**Prompt:** Every line below from the one with "Switch to the News tab" through the one with "is (282, 607)." should be retyped exactly, both ends included; no other lines and no pictures.

Collected data

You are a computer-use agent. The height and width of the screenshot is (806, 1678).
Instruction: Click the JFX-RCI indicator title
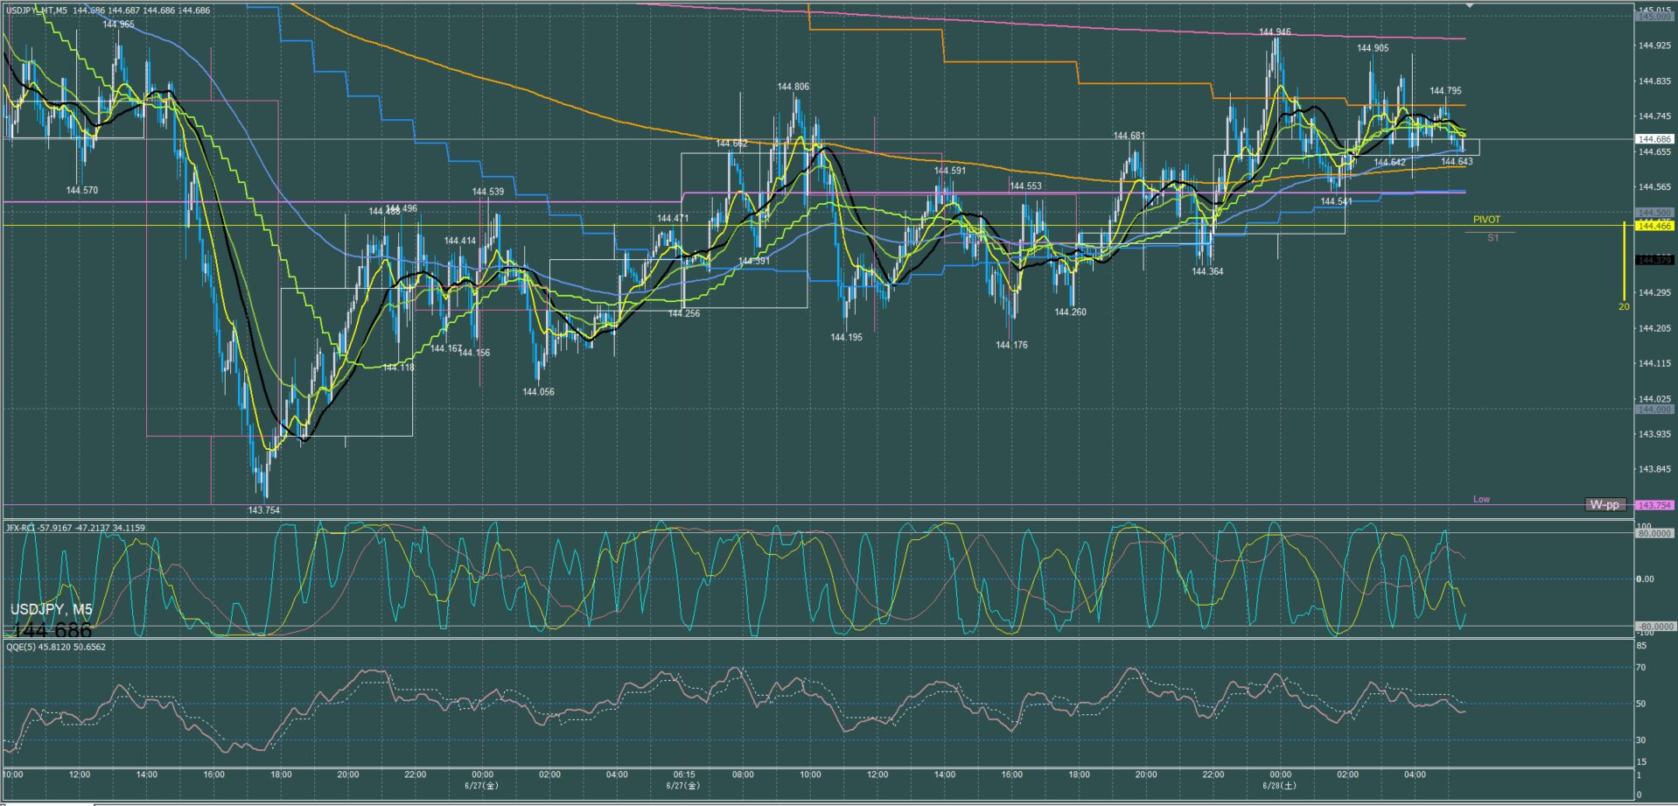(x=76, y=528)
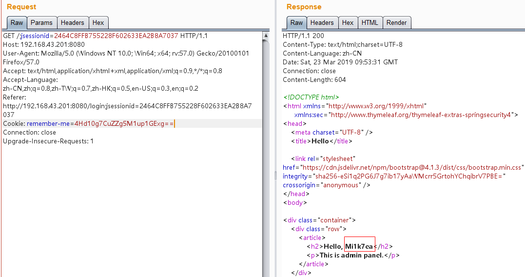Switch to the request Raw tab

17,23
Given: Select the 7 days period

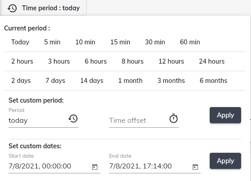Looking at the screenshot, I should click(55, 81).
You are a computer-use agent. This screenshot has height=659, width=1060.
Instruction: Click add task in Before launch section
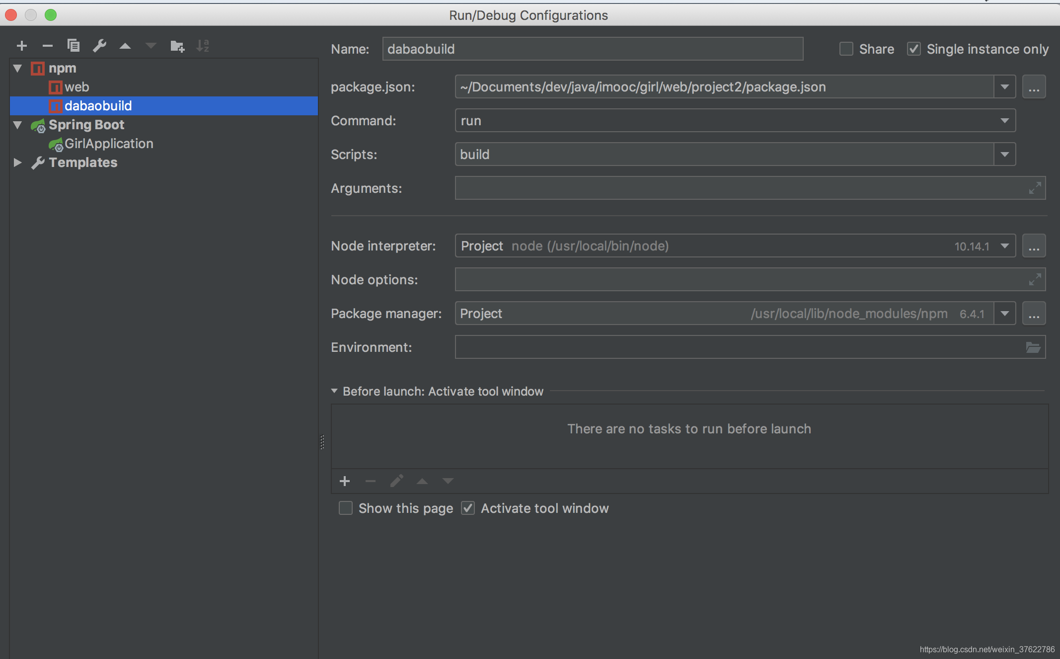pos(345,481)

---

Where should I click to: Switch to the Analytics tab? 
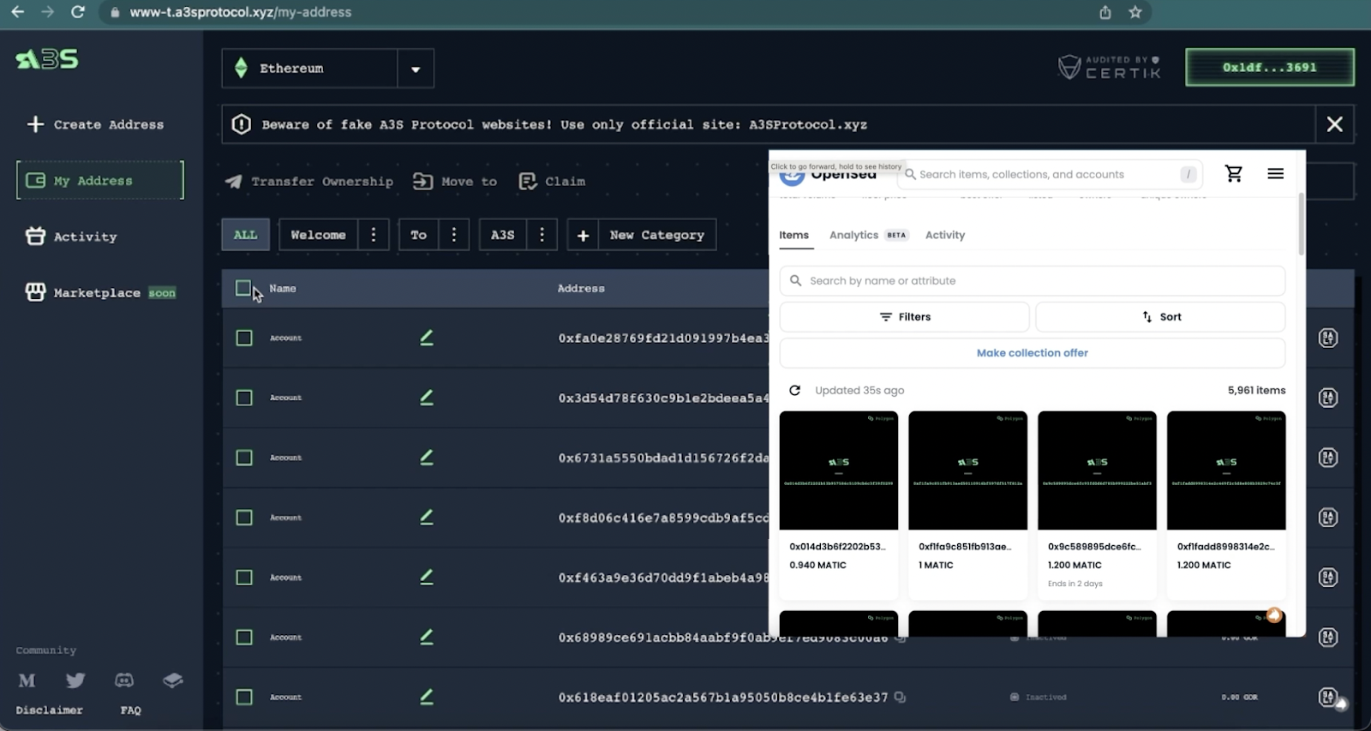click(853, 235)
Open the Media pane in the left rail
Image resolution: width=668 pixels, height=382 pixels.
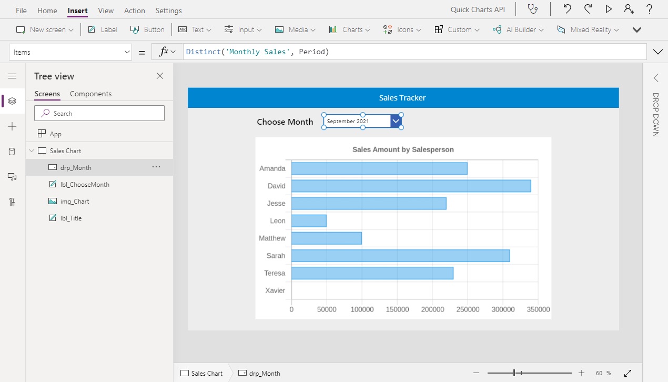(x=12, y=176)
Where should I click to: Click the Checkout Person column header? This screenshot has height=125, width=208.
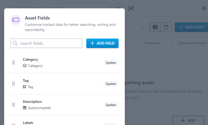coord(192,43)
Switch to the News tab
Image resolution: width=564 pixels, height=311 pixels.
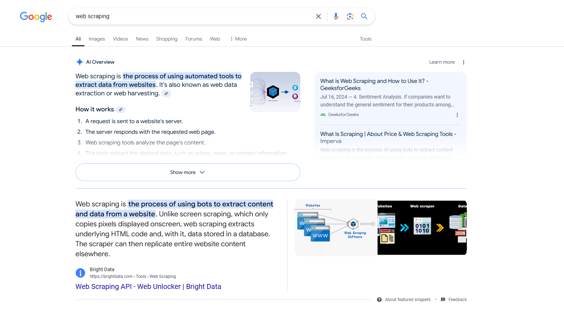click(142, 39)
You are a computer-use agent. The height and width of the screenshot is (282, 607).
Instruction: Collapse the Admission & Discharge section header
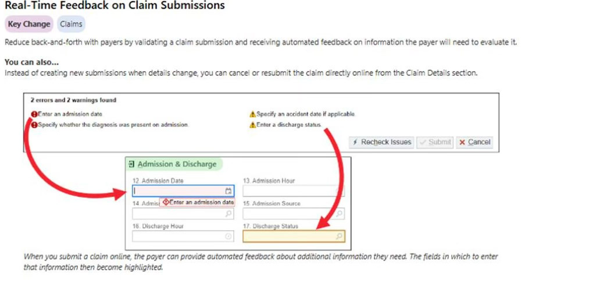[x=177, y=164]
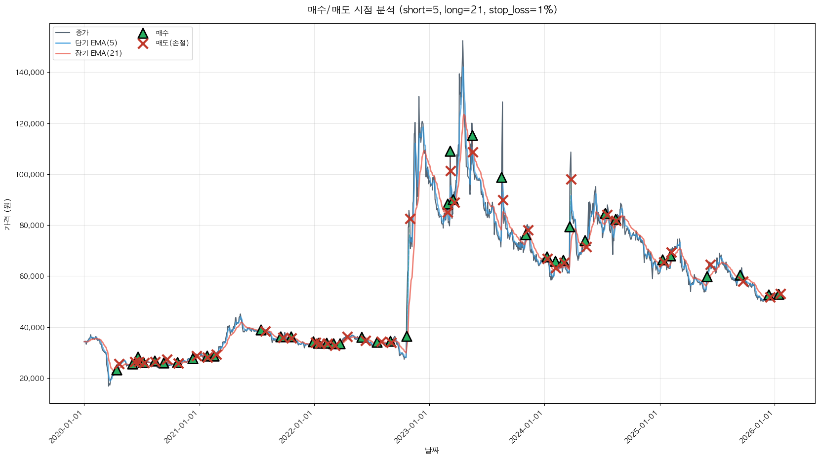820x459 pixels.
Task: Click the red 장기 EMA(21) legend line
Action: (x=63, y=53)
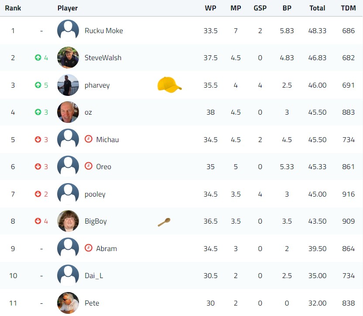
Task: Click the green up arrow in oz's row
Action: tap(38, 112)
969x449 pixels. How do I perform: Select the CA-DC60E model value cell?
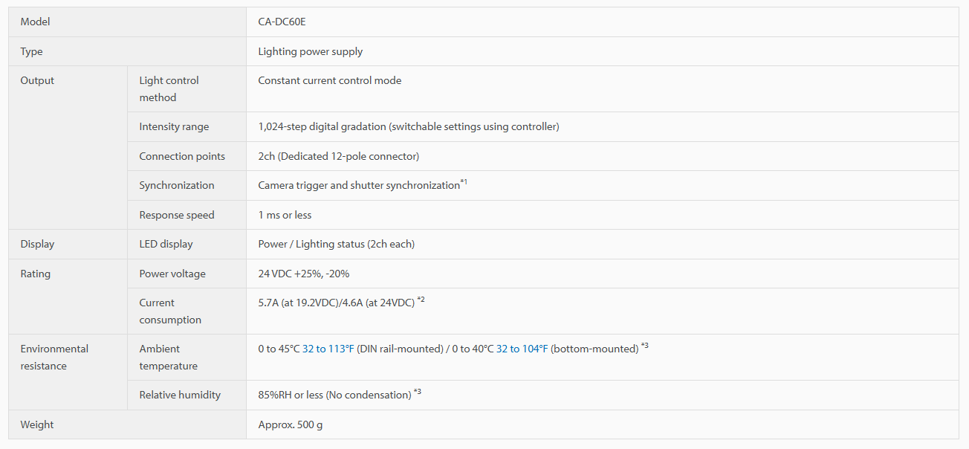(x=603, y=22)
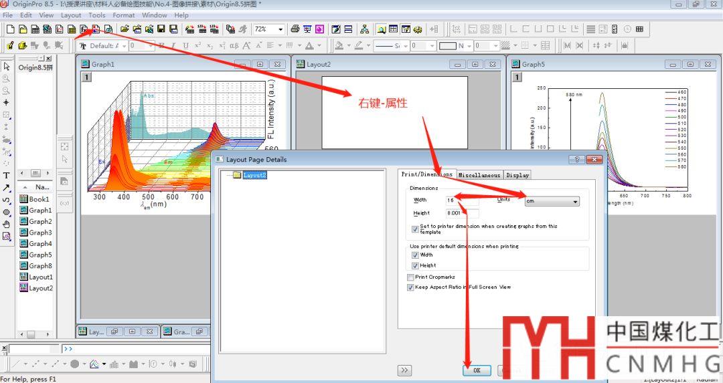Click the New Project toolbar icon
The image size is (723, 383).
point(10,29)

**Output of the exercise:**
Switch to the News tab
Image resolution: width=564 pixels, height=311 pixels.
click(142, 39)
You are a computer-use agent. The height and width of the screenshot is (282, 607).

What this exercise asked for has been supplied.